Figure 1. Ion channels and their contribution to Ca²⁺ changes in airway smooth muscle cells.

The binding of agonist to its receptor activates phospholipase C (PLC) via membrane G-proteins to synthesize inositol trisphosphate (IP₃) and diacylglycerol (DAG) from membrane lipids. IP₃ (blue triangles) diffuses throughout the cell and binds to the IP₃R, sensitizing it to Ca²⁺, which stimulates the opening of the receptor to allow the release of Ca²⁺ from the sarcoplasmic reticulum (SR). The released Ca²⁺ in turn stimulates (+ black arrow) Ca²⁺-induced Ca²⁺ release from adjacent, sensitized IP₃Rs which results in the propagation of a Ca²⁺ wave. The released Ca²⁺ subsequently inactivates the IP₃R (− red arrow) and the Ca²⁺ is re- accumulated in the SR via Ca²⁺ pumps (SERCA). The repetitive release and uptake of Ca²⁺ results in Ca²⁺ oscillations. DAG and its derivatives (e.g. arachidonic acid, AA) move in the membrane to activate receptor-operated Ca²⁺ influx or channels (ROC) to replenish internal Ca²⁺ stores.

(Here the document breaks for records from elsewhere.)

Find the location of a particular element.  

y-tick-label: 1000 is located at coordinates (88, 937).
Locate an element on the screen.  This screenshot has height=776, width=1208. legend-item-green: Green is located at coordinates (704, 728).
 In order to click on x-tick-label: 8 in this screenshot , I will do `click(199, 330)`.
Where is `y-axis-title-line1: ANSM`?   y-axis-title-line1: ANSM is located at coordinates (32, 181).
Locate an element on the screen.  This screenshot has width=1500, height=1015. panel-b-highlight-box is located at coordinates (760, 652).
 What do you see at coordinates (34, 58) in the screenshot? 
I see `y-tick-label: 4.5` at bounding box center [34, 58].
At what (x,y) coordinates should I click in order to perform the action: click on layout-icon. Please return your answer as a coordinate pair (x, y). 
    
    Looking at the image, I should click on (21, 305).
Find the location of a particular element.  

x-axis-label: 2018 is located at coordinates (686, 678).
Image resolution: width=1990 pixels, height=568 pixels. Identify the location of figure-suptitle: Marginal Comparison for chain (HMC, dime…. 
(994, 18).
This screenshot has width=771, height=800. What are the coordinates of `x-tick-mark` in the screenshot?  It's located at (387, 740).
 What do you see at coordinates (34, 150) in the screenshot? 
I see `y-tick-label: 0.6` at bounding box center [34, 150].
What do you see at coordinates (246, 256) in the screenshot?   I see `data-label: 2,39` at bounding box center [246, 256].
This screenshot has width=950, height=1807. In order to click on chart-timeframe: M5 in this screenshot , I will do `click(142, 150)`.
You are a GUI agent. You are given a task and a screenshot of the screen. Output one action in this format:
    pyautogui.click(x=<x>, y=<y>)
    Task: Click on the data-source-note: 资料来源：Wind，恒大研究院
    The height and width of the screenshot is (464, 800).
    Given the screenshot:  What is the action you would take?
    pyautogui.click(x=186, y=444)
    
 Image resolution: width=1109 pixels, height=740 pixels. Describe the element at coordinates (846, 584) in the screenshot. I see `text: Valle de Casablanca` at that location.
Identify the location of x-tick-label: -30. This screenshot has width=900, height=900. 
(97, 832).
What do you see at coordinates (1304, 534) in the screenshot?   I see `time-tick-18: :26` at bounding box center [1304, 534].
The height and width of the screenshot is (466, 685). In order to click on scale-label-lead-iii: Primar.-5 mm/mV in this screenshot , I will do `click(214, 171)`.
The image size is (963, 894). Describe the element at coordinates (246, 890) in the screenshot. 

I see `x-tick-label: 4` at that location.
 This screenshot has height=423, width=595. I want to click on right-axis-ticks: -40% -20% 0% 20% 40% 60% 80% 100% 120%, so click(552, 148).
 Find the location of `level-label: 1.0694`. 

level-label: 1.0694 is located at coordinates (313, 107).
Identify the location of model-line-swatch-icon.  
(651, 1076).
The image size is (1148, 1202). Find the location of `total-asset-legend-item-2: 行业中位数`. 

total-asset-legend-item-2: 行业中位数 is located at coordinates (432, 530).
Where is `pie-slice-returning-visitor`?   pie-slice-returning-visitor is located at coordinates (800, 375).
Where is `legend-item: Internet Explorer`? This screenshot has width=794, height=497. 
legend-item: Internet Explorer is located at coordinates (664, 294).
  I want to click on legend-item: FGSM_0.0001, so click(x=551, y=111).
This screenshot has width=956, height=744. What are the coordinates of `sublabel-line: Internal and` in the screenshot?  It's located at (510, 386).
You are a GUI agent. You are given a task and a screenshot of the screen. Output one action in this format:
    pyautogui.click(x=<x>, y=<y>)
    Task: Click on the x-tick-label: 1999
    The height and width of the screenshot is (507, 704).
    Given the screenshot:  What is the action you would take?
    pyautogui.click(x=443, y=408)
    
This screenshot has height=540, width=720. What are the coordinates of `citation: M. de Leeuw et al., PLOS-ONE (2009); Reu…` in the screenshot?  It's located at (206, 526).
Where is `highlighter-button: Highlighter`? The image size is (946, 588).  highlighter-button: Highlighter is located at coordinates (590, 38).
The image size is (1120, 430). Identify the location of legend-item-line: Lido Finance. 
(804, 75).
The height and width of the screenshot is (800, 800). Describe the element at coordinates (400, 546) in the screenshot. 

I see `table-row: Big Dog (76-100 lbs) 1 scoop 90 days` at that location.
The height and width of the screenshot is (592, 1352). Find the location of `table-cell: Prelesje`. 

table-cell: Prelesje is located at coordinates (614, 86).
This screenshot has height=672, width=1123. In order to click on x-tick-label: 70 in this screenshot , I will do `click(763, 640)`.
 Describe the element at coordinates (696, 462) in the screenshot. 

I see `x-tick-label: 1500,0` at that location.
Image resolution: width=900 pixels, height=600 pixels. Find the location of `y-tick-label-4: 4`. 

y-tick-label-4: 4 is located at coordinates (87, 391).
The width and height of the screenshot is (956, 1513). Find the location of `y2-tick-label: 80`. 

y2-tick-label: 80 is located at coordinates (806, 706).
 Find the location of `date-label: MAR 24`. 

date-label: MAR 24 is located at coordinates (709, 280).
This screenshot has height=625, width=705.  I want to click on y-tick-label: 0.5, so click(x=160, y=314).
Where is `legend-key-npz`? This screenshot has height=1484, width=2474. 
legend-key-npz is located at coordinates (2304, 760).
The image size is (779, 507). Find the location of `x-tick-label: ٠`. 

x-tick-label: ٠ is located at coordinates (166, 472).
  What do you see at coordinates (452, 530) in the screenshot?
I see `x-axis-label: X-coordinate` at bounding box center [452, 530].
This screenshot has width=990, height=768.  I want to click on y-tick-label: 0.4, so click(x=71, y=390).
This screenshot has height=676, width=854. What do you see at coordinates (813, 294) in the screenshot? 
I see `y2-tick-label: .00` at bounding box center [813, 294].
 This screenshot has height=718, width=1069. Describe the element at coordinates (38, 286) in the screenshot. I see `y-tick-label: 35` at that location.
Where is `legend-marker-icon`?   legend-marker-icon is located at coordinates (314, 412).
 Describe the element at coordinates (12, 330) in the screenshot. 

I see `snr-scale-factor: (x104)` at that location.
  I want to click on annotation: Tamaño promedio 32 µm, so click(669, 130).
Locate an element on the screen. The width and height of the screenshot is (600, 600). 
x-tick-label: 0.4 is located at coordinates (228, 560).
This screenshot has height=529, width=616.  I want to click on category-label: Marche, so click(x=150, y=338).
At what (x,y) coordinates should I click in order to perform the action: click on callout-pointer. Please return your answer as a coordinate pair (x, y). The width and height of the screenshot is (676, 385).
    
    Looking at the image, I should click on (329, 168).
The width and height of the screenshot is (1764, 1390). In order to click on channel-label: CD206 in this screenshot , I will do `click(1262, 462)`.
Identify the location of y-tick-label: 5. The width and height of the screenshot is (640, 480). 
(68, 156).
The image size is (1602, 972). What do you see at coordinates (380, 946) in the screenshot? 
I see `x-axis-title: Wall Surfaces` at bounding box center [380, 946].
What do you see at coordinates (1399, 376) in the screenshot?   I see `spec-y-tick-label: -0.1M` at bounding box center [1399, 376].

During the Ca²⁺ oscillations, the Ca²⁺ store is partially depleted and this is sensed by STIM1 in the SR. STIM1 translocates through the SR membrane to aggregate with and activate store-operated Ca²⁺ entry or channels (SOC) (consisting of Orai1 or TRP proteins) to replenish the internal Ca²⁺ store. Ryanodine receptors (RyR) may release internal Ca²⁺ in the form of Ca²⁺ sparks to activate near by K_Ca channels to induce membrane hyperpolarization. K_Ca1.1 channels may be replaced with K_Ca3.1 channels during cell proliferation to alter membrane voltage which may influence voltage-dependent Ca²⁺ channels (VDC). Stretch-activated channels (SA) are directly gated by physical stimuli.